*MATERIAL FOR THIS EXERCISE*:
§

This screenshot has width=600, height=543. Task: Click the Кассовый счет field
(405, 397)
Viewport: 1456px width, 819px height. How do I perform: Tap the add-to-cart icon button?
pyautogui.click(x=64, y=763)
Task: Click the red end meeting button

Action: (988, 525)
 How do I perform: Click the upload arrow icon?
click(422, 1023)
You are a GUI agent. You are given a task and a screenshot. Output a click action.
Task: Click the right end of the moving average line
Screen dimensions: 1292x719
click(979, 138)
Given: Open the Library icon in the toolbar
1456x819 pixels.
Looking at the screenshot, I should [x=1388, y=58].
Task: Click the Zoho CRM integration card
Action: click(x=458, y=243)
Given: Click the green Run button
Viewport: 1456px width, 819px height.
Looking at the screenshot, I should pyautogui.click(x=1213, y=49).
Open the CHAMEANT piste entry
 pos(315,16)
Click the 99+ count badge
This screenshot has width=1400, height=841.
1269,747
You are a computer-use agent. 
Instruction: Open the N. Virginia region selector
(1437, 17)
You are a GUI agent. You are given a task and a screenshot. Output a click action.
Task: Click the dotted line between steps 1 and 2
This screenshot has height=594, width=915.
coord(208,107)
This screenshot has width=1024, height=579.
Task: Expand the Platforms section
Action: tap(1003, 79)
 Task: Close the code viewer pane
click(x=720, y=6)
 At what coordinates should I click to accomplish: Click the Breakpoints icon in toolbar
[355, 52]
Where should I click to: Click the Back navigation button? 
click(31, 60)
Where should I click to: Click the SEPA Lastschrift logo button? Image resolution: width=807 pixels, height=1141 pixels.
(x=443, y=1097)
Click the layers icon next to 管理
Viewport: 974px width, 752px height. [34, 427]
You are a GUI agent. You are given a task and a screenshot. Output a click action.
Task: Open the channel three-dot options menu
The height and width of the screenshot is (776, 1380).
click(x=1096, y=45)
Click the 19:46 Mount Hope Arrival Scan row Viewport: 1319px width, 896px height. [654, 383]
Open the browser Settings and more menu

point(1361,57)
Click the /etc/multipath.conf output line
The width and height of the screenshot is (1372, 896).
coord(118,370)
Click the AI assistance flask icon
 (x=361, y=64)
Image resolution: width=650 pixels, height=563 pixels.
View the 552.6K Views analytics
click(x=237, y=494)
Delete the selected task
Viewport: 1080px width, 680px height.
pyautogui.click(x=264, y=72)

§

*SET EXERCISE*:
Please extract the data from the line that contains "At what coordinates" up to and including the line that contains "coord(118,370)", and reproduce those lines exactly.

*OUTPUT FOR THIS EXERCISE*:
 At what coordinates should I click to accomplish: Click the Breakpoints icon in toolbar
[355, 52]
Where should I click to: Click the Back navigation button? 
click(31, 60)
Where should I click to: Click the SEPA Lastschrift logo button? Image resolution: width=807 pixels, height=1141 pixels.
(x=443, y=1097)
Click the layers icon next to 管理
Viewport: 974px width, 752px height. [34, 427]
You are a GUI agent. You are given a task and a screenshot. Output a click action.
Task: Open the channel three-dot options menu
The height and width of the screenshot is (776, 1380).
click(x=1096, y=45)
Click the 19:46 Mount Hope Arrival Scan row Viewport: 1319px width, 896px height. [654, 383]
Open the browser Settings and more menu

point(1361,57)
Click the /etc/multipath.conf output line
The width and height of the screenshot is (1372, 896).
coord(118,370)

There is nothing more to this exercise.